Hi Wojciech,
I have another suggestion.
It is my secret, completely untested belief (which I am now revealing
to everyone on this mailing list!), that some of the cases of
"successful" fits using multiple E0's are masking problems caused by
not considering a third cumulant. For those who may not know the role
of this parameter, it in essence measures asymmetry in the
distribution associated with a path. For example, if a pair of atoms
are more likely to separated by a distance considerably larger than
the mean separation than by a distance considerably smaller than the
mean separation, then the third cumulant is positive. (The
mathematical definition is that the third cumulant is the mean cube
of the difference from the mean, in the same sense that sigma2 is the
mean square of the difference from the mean.)

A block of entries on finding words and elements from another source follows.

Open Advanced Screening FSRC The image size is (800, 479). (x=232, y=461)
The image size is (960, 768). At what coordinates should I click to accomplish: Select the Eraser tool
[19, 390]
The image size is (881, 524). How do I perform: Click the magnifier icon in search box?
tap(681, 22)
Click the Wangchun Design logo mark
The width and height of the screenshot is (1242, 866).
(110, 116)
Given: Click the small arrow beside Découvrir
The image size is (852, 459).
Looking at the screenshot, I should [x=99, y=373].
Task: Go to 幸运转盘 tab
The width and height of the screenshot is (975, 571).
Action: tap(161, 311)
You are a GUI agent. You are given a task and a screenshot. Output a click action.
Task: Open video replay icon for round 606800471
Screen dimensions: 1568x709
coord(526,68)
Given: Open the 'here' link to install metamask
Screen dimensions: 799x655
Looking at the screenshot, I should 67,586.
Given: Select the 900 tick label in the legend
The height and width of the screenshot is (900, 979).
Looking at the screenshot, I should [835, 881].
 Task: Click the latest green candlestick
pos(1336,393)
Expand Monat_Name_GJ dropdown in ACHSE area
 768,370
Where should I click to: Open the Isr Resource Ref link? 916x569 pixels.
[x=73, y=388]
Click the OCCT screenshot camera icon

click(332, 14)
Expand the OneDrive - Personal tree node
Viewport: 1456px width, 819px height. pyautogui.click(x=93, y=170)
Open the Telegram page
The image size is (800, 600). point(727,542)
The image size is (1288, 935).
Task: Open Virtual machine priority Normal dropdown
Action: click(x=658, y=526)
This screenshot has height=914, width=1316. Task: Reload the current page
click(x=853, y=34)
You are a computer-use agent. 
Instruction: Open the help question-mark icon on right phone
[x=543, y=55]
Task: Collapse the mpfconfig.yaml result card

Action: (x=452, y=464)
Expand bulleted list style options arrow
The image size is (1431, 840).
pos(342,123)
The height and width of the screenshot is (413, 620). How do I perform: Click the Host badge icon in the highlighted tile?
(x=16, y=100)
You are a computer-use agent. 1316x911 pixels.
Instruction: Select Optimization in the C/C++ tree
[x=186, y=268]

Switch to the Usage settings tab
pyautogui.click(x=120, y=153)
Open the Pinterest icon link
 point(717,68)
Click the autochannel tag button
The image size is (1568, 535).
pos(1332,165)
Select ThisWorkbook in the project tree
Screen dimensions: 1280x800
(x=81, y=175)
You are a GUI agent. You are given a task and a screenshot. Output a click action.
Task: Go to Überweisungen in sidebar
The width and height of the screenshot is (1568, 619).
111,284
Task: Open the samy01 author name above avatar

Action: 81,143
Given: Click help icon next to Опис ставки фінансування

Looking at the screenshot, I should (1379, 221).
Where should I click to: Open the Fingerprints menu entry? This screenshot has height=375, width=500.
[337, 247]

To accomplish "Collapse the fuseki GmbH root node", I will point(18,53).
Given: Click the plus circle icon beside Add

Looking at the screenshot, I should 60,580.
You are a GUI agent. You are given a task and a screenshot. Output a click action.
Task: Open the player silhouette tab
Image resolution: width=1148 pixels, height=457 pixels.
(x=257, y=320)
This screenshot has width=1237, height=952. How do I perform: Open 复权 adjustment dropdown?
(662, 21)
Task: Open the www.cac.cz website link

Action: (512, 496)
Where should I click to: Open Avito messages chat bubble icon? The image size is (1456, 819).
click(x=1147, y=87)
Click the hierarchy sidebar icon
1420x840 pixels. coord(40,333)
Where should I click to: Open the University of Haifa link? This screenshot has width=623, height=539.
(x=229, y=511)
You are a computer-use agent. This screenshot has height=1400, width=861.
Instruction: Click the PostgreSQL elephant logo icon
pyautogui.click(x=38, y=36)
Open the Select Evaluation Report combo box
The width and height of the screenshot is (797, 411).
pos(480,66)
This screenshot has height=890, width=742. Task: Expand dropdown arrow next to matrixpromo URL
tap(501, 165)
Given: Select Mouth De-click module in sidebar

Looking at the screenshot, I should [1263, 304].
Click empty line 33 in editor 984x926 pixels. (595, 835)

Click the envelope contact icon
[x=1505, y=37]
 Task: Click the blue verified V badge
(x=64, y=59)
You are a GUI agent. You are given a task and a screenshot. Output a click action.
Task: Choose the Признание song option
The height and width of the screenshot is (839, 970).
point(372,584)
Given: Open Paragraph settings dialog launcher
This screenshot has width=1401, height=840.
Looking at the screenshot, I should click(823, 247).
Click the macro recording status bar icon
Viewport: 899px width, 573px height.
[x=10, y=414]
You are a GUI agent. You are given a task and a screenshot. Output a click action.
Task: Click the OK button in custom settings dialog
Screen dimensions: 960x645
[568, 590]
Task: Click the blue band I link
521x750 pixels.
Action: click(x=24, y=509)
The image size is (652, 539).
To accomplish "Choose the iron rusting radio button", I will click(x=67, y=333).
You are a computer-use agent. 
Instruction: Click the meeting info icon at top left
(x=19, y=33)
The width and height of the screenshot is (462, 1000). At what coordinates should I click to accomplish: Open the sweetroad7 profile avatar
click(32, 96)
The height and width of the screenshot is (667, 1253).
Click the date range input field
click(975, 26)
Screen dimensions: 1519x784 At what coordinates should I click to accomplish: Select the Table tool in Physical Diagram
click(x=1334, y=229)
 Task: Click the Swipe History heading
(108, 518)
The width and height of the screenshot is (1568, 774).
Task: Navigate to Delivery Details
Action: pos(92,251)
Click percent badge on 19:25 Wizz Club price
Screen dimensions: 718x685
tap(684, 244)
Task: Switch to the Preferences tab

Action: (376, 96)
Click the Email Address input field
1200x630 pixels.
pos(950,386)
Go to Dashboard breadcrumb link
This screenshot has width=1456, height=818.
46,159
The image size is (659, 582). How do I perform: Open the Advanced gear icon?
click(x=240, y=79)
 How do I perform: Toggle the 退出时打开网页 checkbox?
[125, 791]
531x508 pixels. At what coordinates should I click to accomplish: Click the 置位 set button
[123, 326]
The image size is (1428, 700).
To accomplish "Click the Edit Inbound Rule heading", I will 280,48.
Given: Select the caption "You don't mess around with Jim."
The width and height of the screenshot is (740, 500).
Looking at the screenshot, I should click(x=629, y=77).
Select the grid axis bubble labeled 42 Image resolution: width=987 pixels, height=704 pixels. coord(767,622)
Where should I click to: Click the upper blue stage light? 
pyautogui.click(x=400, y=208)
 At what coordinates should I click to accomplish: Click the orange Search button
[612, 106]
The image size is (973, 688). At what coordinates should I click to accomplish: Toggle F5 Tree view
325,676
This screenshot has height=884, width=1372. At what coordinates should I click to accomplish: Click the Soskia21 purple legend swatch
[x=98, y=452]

In most cases, the third cumulant is small. Nevertheless, if it were
0 in all cases, then materials would not show any expansion with
temperature!
Through symmetry arguments, it is pretty clear that the third
cumulant is most likely to be significantly nonzero for
nearest-neighbor paths.
What does this have to do with fitting different E0's? E0 and the
third cumulant both affect the phase of the EXAFS signal, although
they are weighted in different ways by k. Nevertheless, if a nonzero
nearest-neighbor third cumulant is called for, allowing a different
E0 for the nearest-neighbor instead would probably also improve the
fit statistically. In this case, however, while the use of a third
cumulant can be justified on physical grounds relatively easily, the
use of a separate E0 is an arbitrary non-physical attempt to improve
the statistics.
So as far as I am concerned, I am more inclined, if my fit is not
quite working out, to try allowing the third cumulant for paths in
the first coordination shell to vary than I am to introduce multiple
E0's. In fact, I usually do this at some point during the fitting
process even if my fit is behaving fairly well to reassure myself
that the third cumulant is 0 to within the uncertainty of the fit,
and that constraining it to 0 is not distorting the values of the
parameters I am interested it.
Take all of this with a grain of salt; I wrote my dissertation on the
third cumulant, and, to paraphrase Bruce, since I've spent a lot of
time making a nice hammer, everything tends to look like a nail...
--Scott Calvin
Sarah Lawrence College
>
>I would like to address a couple of questions which are partially
>related to my recent struggles in fitting some EXAFS data. I'm
>trying to fit my data using several shells of different neighbors
>including a few single scattering paths and also so multiple
>scattering contributions (mainly collinear multiple scattering
>paths) all calculated with the help of FEFF 8.20. Now, I found once
>in the FEFFIT manual the following suggestion: one might consider
>using several different E0's for different paths in order to improve
>the fit. Ok, the explanation was based on some approximations coming
>from FEFF code which include incomplete core-hole shielding, lack of
>angular variations of the valence charge distribution and charge
>transfer between atoms in polar materials.
>My question is the following: does anyone of you have some
>experience with such procedure? And if yes, shall than distinguish
>between the first shell of nearest neighbors and the rest of the
>atoms in terms of their E0 corrections (using 2 parameters)? Or
>perhaps one can use separate E0's for each path?